If the c-rap hits the fan? Lets say Virus or money turns to toilet paper or what ever, there are some many now that is truly appears that something is going to happen right? Your house is no safe haven, sorry but home evasions will happen and things would get ugly real ugly. Sure get your gun they have many and your odds are none. Three basics to survival - Shelter, Food and Water you might have all three now but if things get scarce trouble will come a knocking. I have a designed underground shelter that takes many factors into this formula. 

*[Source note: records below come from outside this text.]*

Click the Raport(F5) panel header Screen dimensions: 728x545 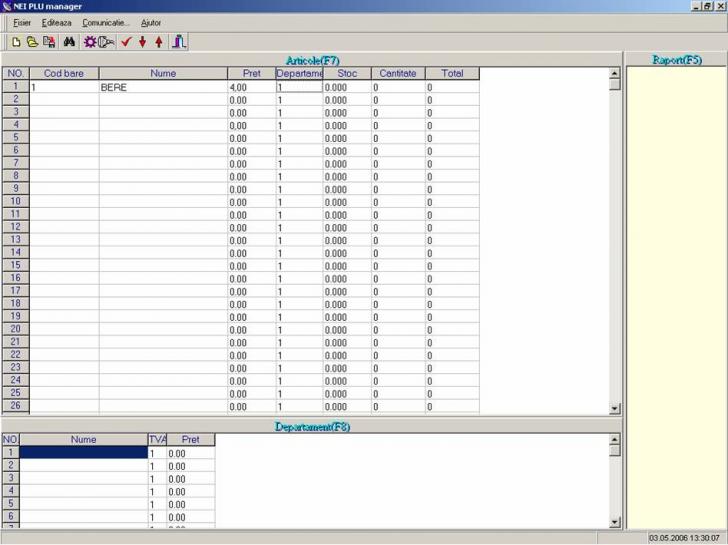(x=677, y=60)
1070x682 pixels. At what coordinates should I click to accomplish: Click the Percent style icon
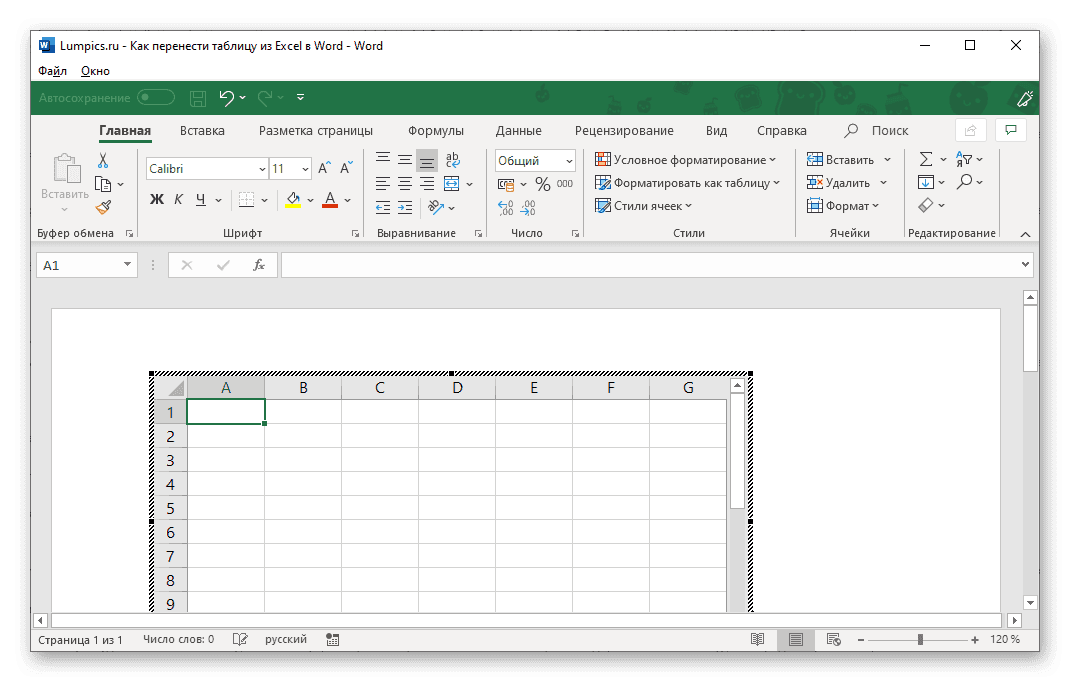point(545,183)
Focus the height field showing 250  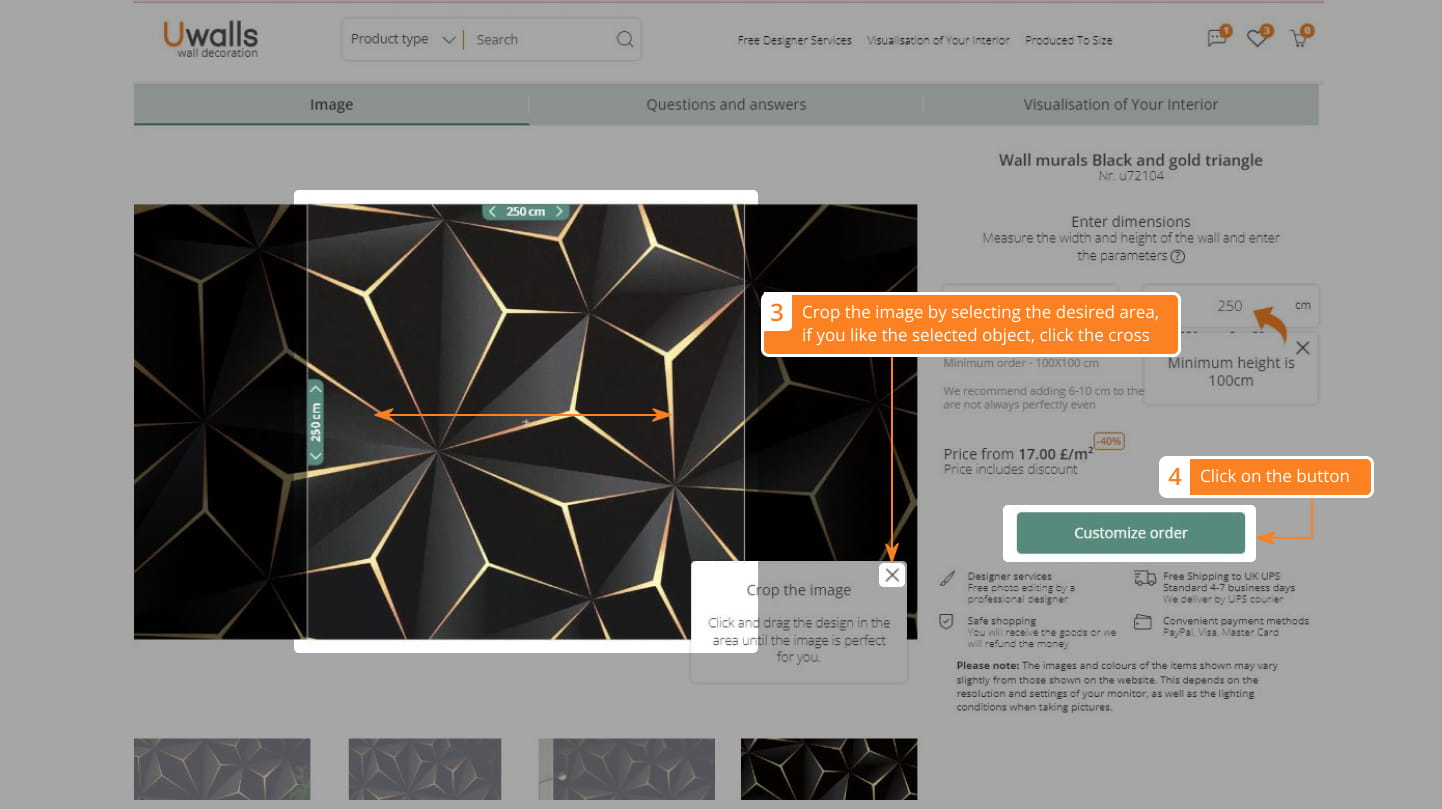pos(1229,306)
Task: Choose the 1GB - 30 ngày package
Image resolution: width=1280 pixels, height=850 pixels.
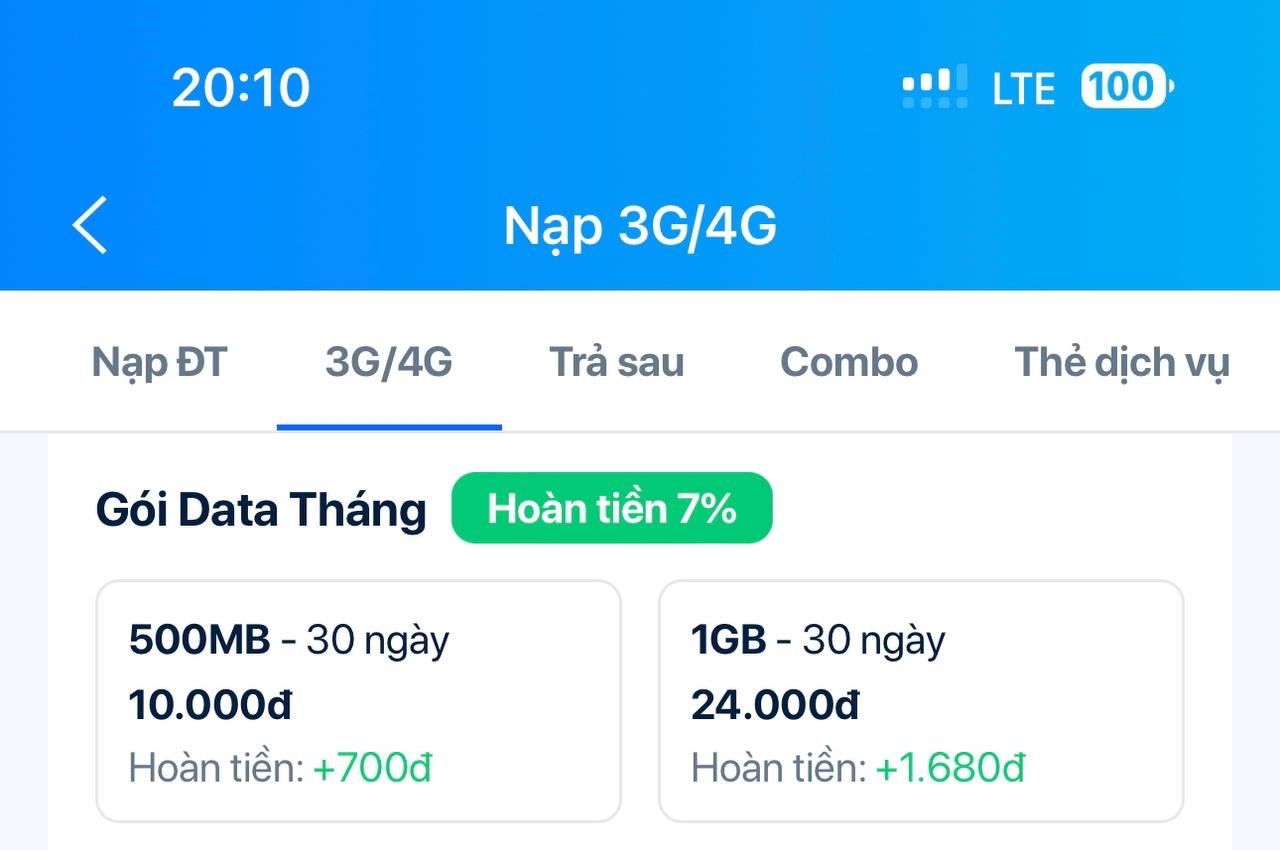Action: point(920,700)
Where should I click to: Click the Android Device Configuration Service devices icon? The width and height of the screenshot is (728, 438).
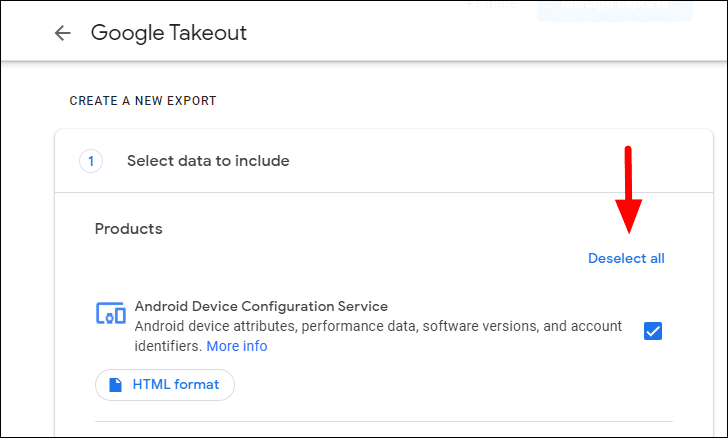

First the entrance it has to be hidden and real hard to get into if they are lucky to find it. Second consider the list Shelter, Food and Water, Well I told you under ground and hidden is the shelter, now Food I designed a way to pipe in Sunlight for a garden grow (and fish pond, lighting etc) room, and this is critical being underground keep temperatures at a good level year around. Water has to have a solar or hand pumped well and at least two to three large under ground storage tanks. Food, well garden is one but man needs meat right, I have welded two containers together in my design and made a large fish pond to grow a few verities of trout (crayfish) which can be feed by the worms that are reproducing in the garden. Let us not forget a huge food storage is a must. My point is you cannot just plant a container or two in the ground and you had better make it a place you like living in and one that can take care of you and yours for quite a while. Contact me if you want one built it is not a do it your self project. 

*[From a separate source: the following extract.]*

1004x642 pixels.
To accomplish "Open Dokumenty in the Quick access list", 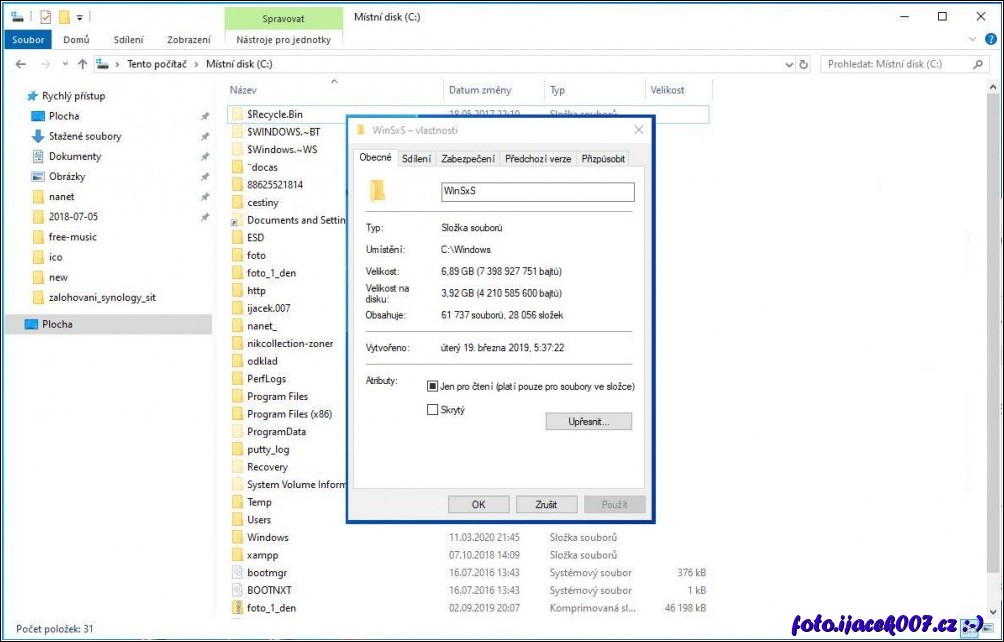I will 74,156.
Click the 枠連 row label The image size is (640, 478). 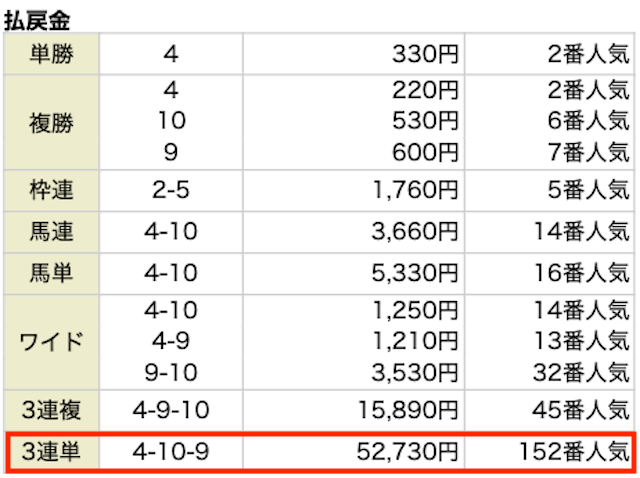(51, 191)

TV and radio is a must, do not count on Dish network working so the old type sat receivers and a good radio antenna is needed. It is mind boggling to do this correctly and what I am talking about is a home underground not a cellar.


----------



## BasecampUSA

Hi Tech,

A shipping container (CONNEX) or a railroad car covered with dirt is the simplest method of constructing a large family shelter with plenty of room for supplies.

*Here is one I built from a 10' x 51' railroad car, to resemble a Viking long house ...*








*Construction of homestead combination "root cellar" - storm/fallout shelter.
An insulated tar-coated railroad car was buried by digging a long pond on each side.

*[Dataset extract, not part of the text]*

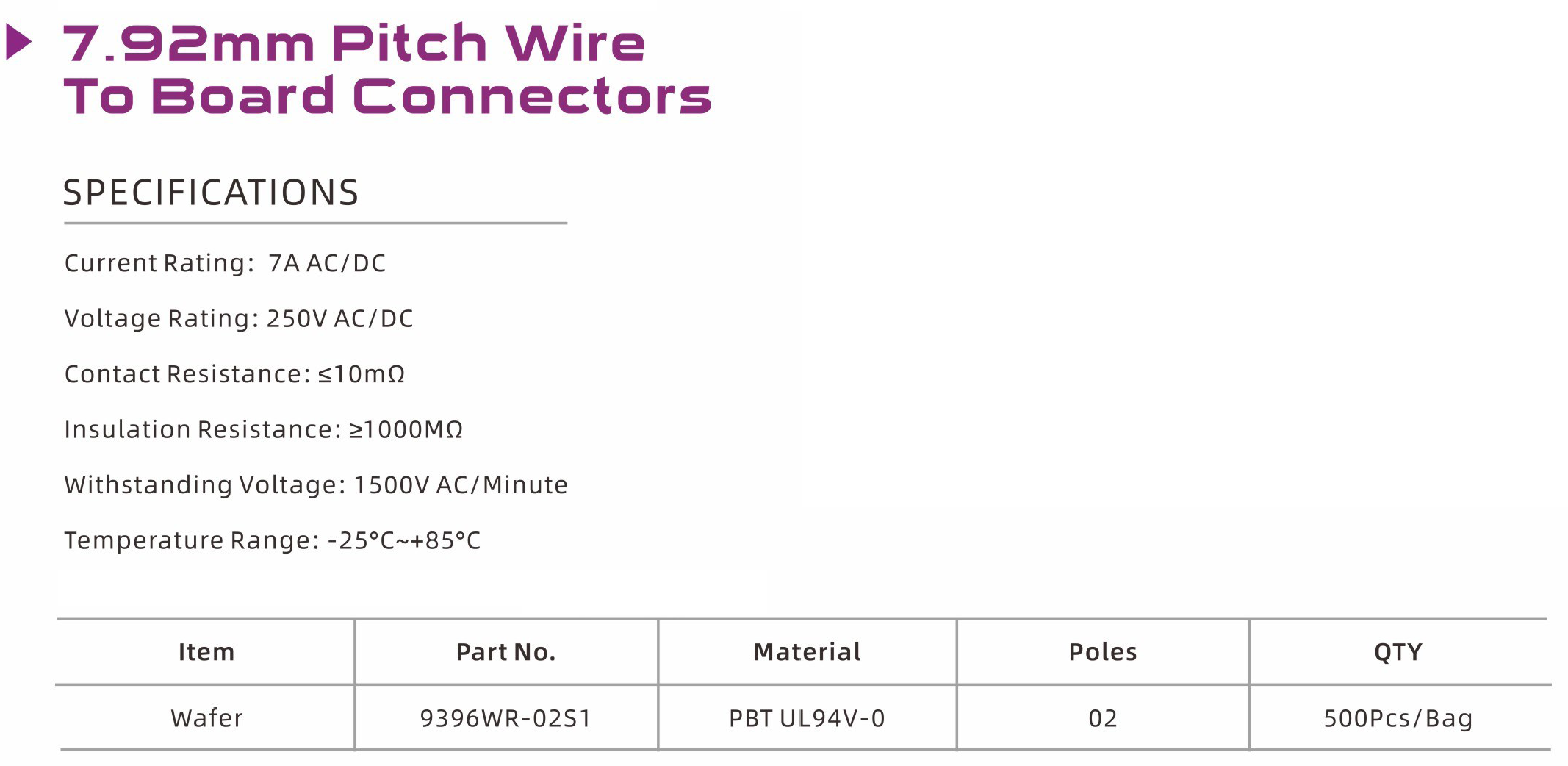Select the PBT UL94V-0 material cell
The image size is (1568, 766).
(x=807, y=718)
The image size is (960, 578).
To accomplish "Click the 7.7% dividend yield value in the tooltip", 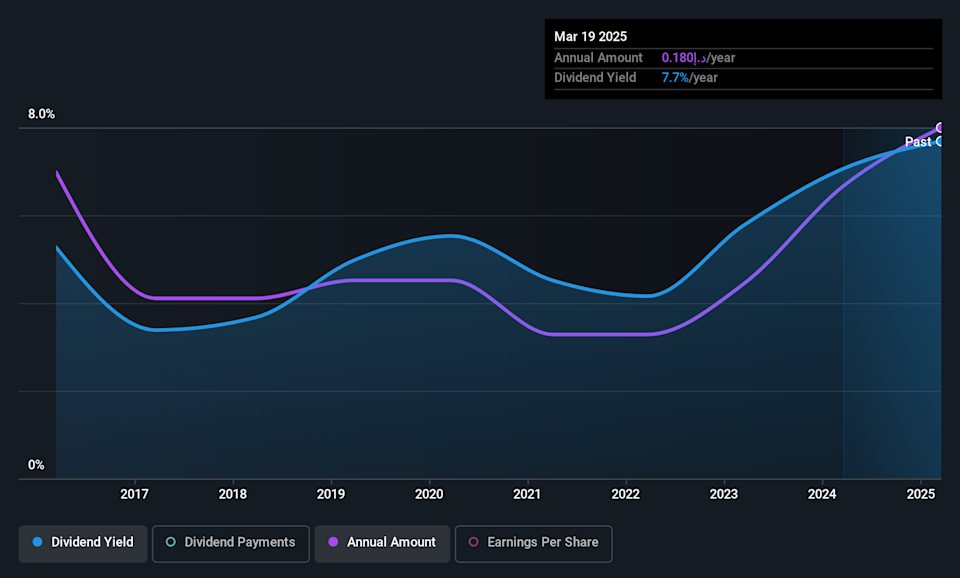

The idea for this came from the Viking sod house at L'anse au Medeaux in Newfoundland:*









I've been involved in civil defense since the late 60's, and am a Certified FEMA Radiological Monitoring Technician.

No one has to get fancy about fallout shelters, if you absolutely need to, you can build one in within 48 hours... *just do it right:*

*EMERGENCY SHELTER CONSTRUCTION ==> *http://www.nukepills.com/docs/nuclear_war_survival_skills.pdf


----------



## BasecampUSA

What type of money are you talking about with the construction of your all purpose underground dwelling?

Do you really think you can really "hide" this thing you are building? What about the "light shaft" and the antennas and the satellite dish, etc. etc.?
How big a fish pond have you got under there? What do you feed them with?

I'm an engineer, I live in an earth-sheltered solar house, and use sunlight to warm it... we grow food year-round.

Look at how much glass area exposed to the sun that it takes to do this... Click on "homestead" at the bottom.

- Basey


----------



## Tirediron

Basey, this character sounds like a gun knowit all that was here not long ago talking like he is the only one who knows. and his way is the only way. 
Sea cans suck for underground dwellings their strength is on 4 corners.
What did I type that for it is already common knowledge.


----------



## goshengirl

High Tech, you may be on the up-and-up, but the three (fairly identical) posts you've made so far all sound like an ad. :scratch


----------



## BasecampUSA

Tirediron said:


> Sea cans suck for underground *dwellings* their strength is on 4 corners.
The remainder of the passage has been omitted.